Nucléaire iranien : 'question close' contre menace de sanctions alourdies

26 septembre 2007

Le président iranien Mahmoud Ahmadinejad a affirmé hier que la question nucléaire touchant son pays était « close », une affirmation à laquelle plusieurs pays ont fait écho en évoquant la possibilité de sanctions plus lourdes.

« J'annonce officiellement qu'à notre avis la question nucléaire iranienne est maintenant close et a repris le caractère d'une question ordinaire de l'Agence internationale de l'énergie atomique (AIEA) », a déclaré hier Mahmoud Ahmadinejad lors d'une intervention de 38 minutes à l'Assemblée générale, la plus longue de la journée.

« La question du nucléaire iranien constitue un exemple flagrant de la manière dont les mécanismes actuels fonctionnent mal », a-t-il affirmé.

Estimant que « son pays avait jusqu'à présent rempli ses obligations vis-à-vis de l'Agence internationale de l'énergie atomique (AIEA), il a souligné que « celle-ci ne dénie pas aux États qui le souhaitent le droit de développer l'énergie nucléaire à des fins strictement civiles ».

Pourtant, certaines « puissances » siégeant au Conseil de sécurité « n'ont cessé de politiser le dossier en empêchant l'Iran d'exercer ce droit légitime », a dit le président iranien.

Ce dernier a assuré que son pays allait poursuivre le développement de ses activités nucléaires, dans le respect des exigences de l'AIEA, dédaignant les man?uvres politiques illégales de ces mêmes puissances.

Il s'est déclaré satisfait de la manière dont l'Agence avait tenté de jouer de nouveau pleinement son rôle en défendant les droits de ses membres, tout en surveillant leurs activités nucléaires.

« Bien sûr l'Iran a toujours été et sera prête à avoir des pourparlers constructifs avec toutes les parties », a-t-il souligné.

S'adressant ensuite à tous ceux qui se sont montrés hostiles à l'Iran depuis près de cinq ans, il leur a recommandé de tirer les enseignements de l'histoire et de leurs actions récentes et de ne pas s'en prendre à d'autres États Membres et organisations.

Face à ces affirmations, la chancelière allemande Angela Merkel s'était déclarée hier « favorable à des sanctions plus lourdes contre ce pays si celui-ci ne se plie pas à la volonté de la communauté internationale ».

Auparavant, le président français Nicolas Sarkozy avait affirmé que si « l'Iran a droit à l'énergie nucléaire à des fins civiles », en laissant ce pays « se doter de l'arme nucléaire, nous ferions courir un risque inacceptable à la stabilité de la région et du monde.
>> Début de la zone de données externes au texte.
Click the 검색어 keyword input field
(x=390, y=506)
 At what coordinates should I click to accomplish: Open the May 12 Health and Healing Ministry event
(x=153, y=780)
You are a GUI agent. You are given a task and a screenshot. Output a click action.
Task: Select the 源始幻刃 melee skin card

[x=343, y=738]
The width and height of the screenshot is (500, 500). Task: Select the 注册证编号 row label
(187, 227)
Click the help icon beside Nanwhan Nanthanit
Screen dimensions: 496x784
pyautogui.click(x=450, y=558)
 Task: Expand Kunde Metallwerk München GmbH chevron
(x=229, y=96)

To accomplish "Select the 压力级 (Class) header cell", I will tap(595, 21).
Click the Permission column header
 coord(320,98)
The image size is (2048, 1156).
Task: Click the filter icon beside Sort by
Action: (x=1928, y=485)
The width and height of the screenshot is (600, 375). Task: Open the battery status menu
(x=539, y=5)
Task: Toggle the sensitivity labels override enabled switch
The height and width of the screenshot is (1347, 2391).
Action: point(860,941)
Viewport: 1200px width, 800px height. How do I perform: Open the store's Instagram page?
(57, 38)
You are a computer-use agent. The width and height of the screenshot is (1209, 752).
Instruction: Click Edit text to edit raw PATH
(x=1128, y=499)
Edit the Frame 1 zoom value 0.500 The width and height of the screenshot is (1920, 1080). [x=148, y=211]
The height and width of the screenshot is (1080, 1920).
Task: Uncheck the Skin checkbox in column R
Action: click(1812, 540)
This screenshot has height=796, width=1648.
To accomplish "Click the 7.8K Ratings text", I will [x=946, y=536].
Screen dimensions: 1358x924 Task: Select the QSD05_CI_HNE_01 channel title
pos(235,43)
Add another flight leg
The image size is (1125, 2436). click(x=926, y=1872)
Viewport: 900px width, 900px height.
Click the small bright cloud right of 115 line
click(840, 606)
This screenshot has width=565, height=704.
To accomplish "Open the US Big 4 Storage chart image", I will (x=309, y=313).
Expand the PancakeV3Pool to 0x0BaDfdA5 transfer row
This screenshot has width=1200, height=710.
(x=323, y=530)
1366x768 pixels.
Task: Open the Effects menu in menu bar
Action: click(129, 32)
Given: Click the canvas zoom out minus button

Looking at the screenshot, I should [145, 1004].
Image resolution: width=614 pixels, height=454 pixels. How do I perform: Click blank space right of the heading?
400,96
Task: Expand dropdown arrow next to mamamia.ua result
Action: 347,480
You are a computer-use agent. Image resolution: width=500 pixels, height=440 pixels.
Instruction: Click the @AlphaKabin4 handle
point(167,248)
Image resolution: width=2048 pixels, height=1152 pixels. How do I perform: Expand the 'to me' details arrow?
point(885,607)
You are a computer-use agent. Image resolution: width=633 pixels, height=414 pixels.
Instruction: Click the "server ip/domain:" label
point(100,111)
Nous menacerions l'existence même du Traité sur la non-prolifération des armes nucléaires (TNP) ».

« Je veux dire au nom de la France que cette crise ne sera résolue que si la fermeté et le dialogue vont de pair », a dit Nicolas Sarkozy (dépêche du 25.09.2007).

Pour sa part, le Secrétaire général de l'ONU, Ban Ki-moon, s'est dit « convaincu de parvenir à une solution négociée avec l'Iran » (dépêche du 25.09.2007).